Changing stroke rehab and research worldwide now.Time is Brain! trillions and trillions of neurons that DIE each day because there are NO effective hyperacute therapies besides tPA(only 12% effective). I have 523 posts on hyperacute therapy, enough for researchers to spend decades proving them out. These are my personal ideas and blog on stroke rehabilitation and stroke research. Do not attempt any of these without checking with your medical provider. Unless you join me in agitating, when you need these therapies they won't be there.

What this blog is for:

My blog is not to help survivors recover, it is to have the 10 million yearly stroke survivors light fires underneath their doctors, stroke hospitals and stroke researchers to get stroke solved. 100% recovery. The stroke medical world is completely failing at that goal, they don't even have it as a goal. Shortly after getting out of the hospital and getting NO information on the process or protocols of stroke rehabilitation and recovery I started searching on the internet and found that no other survivor received useful information. This is an attempt to cover all stroke rehabilitation information that should be readily available to survivors so they can talk with informed knowledge to their medical staff. It lays out what needs to be done to get stroke survivors closer to 100% recovery. It's quite disgusting that this information is not available from every stroke association and doctors group.

Monday, October 26, 2020

Cardiorespiratory strain during stroke rehabilitation: Are patients trained enough? A systematic review

Only once did I get my heart rate up, when I was racing against something on a biking machine. Otherwise my therapists were afraid to push me to breathlessness.
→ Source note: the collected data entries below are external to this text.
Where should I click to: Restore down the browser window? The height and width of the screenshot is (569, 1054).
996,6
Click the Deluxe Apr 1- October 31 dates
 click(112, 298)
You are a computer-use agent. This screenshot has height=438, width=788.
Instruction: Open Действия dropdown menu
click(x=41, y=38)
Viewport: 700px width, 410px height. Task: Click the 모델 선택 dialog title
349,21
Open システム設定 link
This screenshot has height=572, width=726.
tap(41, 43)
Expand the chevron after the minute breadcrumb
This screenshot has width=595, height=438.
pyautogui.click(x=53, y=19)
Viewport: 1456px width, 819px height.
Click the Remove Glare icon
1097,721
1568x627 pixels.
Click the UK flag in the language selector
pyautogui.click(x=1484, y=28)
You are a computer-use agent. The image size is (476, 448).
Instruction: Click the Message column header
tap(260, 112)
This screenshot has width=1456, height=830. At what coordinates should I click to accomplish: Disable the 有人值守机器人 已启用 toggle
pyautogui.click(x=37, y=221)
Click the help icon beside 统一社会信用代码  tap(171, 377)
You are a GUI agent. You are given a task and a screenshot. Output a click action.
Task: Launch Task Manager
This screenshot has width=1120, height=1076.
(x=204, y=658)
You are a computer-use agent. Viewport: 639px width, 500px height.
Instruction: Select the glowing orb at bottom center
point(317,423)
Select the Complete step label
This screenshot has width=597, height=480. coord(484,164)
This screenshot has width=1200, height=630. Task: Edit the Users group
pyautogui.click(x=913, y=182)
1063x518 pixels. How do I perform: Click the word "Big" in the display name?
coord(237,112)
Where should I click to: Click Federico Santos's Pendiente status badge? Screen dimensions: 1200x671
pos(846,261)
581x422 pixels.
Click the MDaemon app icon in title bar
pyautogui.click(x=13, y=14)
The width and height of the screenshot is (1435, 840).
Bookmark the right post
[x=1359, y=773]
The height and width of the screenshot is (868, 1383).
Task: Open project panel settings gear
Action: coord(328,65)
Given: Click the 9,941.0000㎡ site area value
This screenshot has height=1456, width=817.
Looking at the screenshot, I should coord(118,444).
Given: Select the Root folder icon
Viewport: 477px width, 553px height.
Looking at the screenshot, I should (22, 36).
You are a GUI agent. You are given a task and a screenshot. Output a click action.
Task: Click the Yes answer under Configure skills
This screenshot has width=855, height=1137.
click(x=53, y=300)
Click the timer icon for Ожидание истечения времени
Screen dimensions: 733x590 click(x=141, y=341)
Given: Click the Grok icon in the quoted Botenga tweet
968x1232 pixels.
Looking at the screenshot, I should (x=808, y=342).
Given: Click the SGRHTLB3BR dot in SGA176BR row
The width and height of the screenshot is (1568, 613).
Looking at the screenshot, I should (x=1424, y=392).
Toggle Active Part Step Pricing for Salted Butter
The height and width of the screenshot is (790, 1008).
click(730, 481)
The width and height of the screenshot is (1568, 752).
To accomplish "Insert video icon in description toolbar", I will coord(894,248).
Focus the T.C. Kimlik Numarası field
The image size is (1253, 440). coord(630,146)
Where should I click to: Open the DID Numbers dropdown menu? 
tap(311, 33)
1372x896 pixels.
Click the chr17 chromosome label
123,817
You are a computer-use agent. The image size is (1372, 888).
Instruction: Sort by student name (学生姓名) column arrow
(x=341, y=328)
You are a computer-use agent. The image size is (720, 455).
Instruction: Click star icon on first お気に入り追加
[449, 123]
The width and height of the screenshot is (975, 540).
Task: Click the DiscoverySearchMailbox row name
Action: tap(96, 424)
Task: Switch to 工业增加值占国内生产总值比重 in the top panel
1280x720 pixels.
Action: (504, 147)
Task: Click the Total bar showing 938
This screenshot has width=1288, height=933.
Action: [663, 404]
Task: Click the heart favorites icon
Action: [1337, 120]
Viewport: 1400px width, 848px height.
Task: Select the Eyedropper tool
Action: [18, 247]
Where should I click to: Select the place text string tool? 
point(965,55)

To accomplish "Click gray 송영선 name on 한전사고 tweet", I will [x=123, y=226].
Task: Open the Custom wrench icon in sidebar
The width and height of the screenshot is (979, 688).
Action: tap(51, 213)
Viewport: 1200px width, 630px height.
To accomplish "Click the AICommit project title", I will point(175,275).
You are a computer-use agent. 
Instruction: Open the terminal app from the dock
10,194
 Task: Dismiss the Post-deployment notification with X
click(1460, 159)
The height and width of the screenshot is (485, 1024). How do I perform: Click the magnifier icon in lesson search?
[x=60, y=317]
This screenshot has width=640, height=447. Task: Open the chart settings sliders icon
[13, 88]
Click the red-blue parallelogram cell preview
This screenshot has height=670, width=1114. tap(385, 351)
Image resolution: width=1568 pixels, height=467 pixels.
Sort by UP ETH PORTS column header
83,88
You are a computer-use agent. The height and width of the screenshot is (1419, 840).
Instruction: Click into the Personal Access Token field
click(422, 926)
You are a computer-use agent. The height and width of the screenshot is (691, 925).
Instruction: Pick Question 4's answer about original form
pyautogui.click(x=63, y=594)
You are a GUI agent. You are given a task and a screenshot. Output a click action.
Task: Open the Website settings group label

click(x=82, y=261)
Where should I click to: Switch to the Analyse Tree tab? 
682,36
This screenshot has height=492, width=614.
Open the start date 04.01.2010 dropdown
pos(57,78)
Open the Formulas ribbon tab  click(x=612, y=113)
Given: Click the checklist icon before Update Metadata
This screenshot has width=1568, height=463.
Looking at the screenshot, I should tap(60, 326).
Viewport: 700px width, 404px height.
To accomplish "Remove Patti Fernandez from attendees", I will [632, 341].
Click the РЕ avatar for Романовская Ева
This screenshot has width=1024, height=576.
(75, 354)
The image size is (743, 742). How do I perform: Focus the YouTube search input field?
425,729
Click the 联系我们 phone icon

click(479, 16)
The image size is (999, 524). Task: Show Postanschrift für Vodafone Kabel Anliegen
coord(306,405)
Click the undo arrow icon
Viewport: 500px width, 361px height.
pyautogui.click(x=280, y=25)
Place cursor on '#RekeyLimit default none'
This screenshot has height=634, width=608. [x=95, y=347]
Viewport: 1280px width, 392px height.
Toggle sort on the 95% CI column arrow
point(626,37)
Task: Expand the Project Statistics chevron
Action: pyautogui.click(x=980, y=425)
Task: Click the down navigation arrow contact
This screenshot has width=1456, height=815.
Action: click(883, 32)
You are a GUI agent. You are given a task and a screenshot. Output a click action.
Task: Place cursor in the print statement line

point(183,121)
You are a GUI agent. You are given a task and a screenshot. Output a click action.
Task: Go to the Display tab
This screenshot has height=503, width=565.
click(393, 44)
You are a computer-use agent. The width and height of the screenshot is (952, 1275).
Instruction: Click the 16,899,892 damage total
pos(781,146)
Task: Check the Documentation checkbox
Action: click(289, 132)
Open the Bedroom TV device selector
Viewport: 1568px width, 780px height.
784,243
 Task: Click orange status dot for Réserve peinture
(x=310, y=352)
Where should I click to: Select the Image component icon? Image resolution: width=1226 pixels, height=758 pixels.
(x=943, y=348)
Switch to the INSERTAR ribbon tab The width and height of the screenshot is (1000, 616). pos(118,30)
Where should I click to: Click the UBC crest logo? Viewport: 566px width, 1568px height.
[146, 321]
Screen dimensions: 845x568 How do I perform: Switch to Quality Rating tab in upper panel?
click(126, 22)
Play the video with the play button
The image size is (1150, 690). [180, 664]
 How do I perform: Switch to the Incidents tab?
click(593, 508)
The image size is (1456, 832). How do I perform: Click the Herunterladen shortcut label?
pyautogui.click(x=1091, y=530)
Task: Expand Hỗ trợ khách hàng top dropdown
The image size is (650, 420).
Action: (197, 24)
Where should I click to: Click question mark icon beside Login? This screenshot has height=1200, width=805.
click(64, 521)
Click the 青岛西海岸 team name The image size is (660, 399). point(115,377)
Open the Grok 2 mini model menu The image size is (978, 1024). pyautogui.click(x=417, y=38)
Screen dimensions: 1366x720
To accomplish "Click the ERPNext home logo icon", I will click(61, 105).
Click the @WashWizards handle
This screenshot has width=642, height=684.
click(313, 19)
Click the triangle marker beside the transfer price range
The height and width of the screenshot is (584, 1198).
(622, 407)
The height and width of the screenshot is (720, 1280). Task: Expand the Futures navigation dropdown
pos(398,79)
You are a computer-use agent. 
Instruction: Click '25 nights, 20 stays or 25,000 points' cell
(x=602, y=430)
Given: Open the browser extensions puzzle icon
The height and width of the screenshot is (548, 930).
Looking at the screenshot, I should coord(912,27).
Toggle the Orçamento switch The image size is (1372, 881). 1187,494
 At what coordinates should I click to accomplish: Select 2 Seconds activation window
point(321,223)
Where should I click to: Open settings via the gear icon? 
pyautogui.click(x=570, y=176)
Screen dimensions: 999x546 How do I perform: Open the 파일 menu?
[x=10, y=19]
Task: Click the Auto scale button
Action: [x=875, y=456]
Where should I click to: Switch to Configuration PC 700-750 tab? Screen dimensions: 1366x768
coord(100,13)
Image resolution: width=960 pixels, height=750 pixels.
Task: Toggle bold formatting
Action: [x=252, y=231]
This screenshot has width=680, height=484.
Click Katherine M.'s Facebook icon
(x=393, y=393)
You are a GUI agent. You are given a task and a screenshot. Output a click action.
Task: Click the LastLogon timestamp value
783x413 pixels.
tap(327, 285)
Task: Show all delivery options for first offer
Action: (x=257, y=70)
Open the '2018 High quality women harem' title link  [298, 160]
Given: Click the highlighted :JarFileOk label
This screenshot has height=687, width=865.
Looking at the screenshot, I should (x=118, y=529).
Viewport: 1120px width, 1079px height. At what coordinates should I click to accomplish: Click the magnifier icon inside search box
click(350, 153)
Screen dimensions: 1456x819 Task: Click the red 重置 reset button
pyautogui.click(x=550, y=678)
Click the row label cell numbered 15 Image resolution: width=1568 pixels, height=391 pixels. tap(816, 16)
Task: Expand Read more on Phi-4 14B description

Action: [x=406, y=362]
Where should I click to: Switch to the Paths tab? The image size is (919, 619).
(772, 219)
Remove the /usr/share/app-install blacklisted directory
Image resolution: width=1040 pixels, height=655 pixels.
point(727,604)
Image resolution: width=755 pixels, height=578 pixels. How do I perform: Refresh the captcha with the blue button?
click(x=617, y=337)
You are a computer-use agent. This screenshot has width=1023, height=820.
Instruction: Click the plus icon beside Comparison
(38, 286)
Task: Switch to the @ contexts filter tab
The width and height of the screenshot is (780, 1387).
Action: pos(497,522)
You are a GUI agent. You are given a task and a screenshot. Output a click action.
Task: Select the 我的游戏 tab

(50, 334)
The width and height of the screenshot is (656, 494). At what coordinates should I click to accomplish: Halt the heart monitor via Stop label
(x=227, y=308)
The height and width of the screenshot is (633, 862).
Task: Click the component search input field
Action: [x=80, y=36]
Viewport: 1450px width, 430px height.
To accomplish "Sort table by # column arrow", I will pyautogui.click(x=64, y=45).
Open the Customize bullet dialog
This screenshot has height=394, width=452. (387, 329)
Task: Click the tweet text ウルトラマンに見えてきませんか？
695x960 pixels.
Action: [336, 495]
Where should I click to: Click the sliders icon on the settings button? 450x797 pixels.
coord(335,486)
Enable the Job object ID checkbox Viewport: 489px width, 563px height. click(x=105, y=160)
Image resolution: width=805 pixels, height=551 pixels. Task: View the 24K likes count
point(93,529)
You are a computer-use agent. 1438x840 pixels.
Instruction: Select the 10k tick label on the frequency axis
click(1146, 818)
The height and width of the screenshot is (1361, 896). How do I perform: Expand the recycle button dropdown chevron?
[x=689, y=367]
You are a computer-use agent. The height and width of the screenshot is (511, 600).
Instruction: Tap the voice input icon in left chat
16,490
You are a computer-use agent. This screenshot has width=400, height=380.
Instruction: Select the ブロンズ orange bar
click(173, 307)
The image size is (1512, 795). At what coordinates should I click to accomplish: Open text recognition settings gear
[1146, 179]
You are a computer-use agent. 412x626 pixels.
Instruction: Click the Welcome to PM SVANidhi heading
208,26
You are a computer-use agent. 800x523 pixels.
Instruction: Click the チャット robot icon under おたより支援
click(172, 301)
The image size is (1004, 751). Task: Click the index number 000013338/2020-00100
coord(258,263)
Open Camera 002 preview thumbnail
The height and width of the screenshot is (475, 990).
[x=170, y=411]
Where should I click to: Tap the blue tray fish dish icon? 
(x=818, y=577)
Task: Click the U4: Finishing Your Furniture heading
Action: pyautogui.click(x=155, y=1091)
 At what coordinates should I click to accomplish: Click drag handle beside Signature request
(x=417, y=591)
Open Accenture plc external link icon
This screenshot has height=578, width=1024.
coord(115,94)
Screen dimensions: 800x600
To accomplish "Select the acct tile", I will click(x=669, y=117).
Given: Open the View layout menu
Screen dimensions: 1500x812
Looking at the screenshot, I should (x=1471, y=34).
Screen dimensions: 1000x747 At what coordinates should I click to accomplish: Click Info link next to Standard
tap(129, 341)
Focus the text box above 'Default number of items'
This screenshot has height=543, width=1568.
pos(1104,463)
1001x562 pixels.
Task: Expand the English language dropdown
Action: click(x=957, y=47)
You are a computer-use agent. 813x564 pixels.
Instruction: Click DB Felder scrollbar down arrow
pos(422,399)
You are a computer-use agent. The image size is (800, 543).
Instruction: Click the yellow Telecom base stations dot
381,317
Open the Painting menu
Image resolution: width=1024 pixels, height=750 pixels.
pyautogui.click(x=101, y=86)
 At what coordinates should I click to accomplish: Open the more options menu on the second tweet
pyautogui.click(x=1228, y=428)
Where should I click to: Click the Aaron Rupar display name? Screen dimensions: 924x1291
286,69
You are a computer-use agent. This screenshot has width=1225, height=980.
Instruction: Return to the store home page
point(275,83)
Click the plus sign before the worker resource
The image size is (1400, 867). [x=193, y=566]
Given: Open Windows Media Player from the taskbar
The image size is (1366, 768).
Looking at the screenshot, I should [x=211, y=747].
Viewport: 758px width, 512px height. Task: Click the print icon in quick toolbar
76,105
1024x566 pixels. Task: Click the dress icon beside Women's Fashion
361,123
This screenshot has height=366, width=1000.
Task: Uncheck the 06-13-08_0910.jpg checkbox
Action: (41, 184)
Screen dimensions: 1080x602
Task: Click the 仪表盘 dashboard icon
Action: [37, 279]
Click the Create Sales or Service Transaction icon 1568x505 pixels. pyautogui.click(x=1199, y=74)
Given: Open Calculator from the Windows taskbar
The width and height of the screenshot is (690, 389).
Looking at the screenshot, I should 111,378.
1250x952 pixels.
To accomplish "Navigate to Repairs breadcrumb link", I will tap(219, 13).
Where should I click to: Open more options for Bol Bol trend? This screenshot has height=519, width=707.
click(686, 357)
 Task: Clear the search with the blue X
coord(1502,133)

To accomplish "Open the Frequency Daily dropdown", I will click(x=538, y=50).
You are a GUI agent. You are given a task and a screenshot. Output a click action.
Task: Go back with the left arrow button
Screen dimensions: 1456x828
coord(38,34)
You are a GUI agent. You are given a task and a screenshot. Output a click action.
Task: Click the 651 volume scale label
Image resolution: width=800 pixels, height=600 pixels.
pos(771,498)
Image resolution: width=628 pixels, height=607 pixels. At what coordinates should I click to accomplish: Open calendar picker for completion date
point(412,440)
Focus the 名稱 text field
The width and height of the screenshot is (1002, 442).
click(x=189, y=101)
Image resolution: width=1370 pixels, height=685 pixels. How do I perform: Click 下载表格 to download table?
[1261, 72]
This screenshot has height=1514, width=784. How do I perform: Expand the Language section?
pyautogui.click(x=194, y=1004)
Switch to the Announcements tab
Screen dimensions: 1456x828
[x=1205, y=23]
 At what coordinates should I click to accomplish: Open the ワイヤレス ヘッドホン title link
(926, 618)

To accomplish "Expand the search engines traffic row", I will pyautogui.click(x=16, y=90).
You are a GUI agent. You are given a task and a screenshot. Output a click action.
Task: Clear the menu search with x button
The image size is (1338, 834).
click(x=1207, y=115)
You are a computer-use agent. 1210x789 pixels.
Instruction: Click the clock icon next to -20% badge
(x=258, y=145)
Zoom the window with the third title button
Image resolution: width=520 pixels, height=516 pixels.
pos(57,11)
Cardiorespiratory strain during stroke rehabilitation: Are patients trained enough? A systematic review

Affiliations

Abstract

Background: Rehabilitation is a mandatory component of stroke management, aiming to recover functional capacity and independence.(WHY? Because you failed to stop the neuronal cascade of death in the first week? Place the blame for lack of recovery directly on your stroke doctors.) To that end, physical therapy sessions must involve adequate intensity in terms of cardiopulmonary stress to meet the physiological demands of independent living.

Objective: The aim of this systematic review was to determine the current level of cardiopulmonary strain during rehabilitation sessions in stroke patients.

Methods: Three electronic databases (PubMed, CINAHL and Embase.com) were searched to identify observational studies that documented cardiopulmonary strain during rehabilitation sessions in post-stroke patients (last search performed in February 2019). A manual cross-referencing search was also performed. To be included, articles needed to report data related to both cardiopulmonary strain (heart rate, oxygen consumption or energy expenditure) and active therapy time. The methodological quality of each study was assessed with the Evidence-Based Librarianship Critical Appraisal Tool. Data related to both cardiorespiratory strain and active therapy time were extracted from selected articles.

Results: Four of 43 full-text articles assessed for eligibility met the inclusion criteria. Results extracted from these articles suggested that the intensity of rehabilitation sessions was insufficient to induce a cardiopulmonary training effect in a post-stroke context as measured by metabolic stress. Patients were inactive from 21% to 80% of the therapy time. (This is for your therapists to solve.)The Evidence-Based Librarianship tool scores ranged from 65% (15/23) to 91% (21/23), which indicates questionable to good quality.

Conclusion: The current literature on cardiopulmonary solicitation during stroke rehabilitation sessions is poor in terms of both the number of studies available and their methodological quality. Summarized results tend to support previous claims that rehabilitation sessions offered to stroke patients are of suboptimal cardiopulmonary strain, which can interfere with their capacity to regain functional independence.

Keywords: VO2max; active time; cardiorespiratory fitness; heart rate; stroke rehabilitation.